The Patient One got his claws deep into the minotaurs; sects to him sprang up, temples were built, and a nation once dedicated to Baphomet turned to the worship of an even darker and more vile patron. Civil war raged between the Torog followers and those faithful to Baphomet, and in the end both sides fell to a violent madness that consumed and destroyed the entire race.

None of this is at all important to the players, but in the Chamber of Eyes we start a kind of reverse archaeological tour of the minotaurs' holdings, beginning at a temple to Torog built in Saruun Khel's final days, and eventually continuing to a civil-war era fortification and finishing at one of the original temples to Baphomet.

Minotaurs and Torog have long since abandoned the Chamber of Eyes, which lies some distance from the Seven-Pillared Hall, "deep within the labyrinth". The Bloodreaver Hobgoblins have taken over the abandoned ruin and now use it as a headquarters.

It would have made sense, given the above, to call the area, "The Temple of Torog" or "The Cursed Temple". Neither of those are terribly imaginative but they have the advantage of being both descriptive and firmly in the D&D tradition. Instead the developers went the extra step and called the place "The Chamber of Eyes".

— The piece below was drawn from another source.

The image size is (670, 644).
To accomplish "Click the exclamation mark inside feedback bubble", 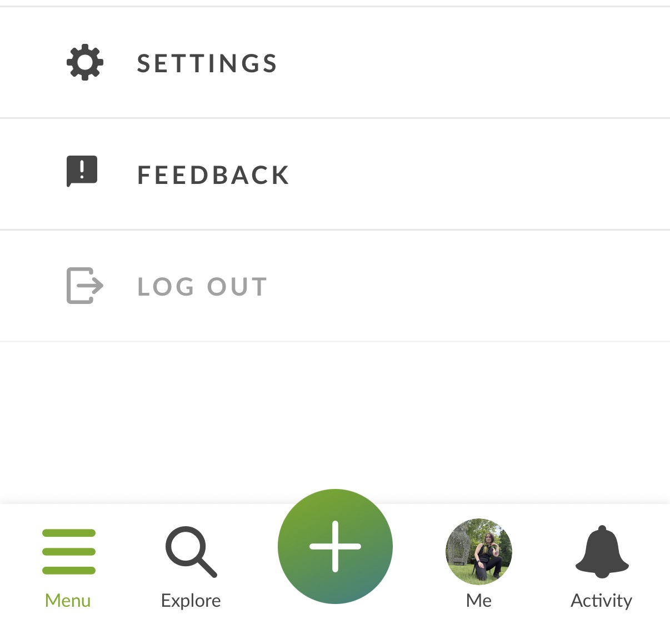I will click(x=82, y=168).
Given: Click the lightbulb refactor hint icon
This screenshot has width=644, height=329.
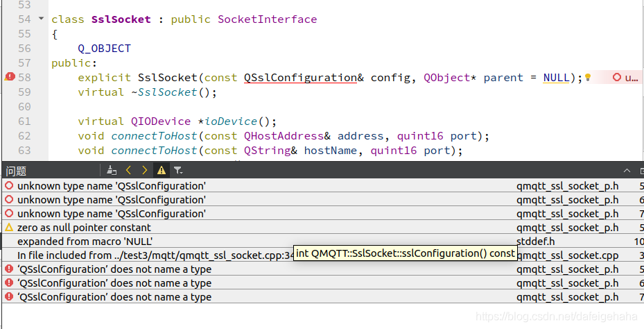Looking at the screenshot, I should 588,78.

It's not just a name. The approach to the Chamber features a lintel carved with "five staring eyes", and the door of the Chamber itself shows an image of "a great eye with multiple eye stalks".

Even as your players come to this doorway, they'll be sharpening their weapons and patting each other on the back and declaring, "Oh boy! Beholders!" Beholders are a classic enemy and one of the great things about 4th Edition is that the Monster Manual comes complete with low-level versions of iconic monsters, so that even a 4th-level party can tangle with an Eye Tyrant.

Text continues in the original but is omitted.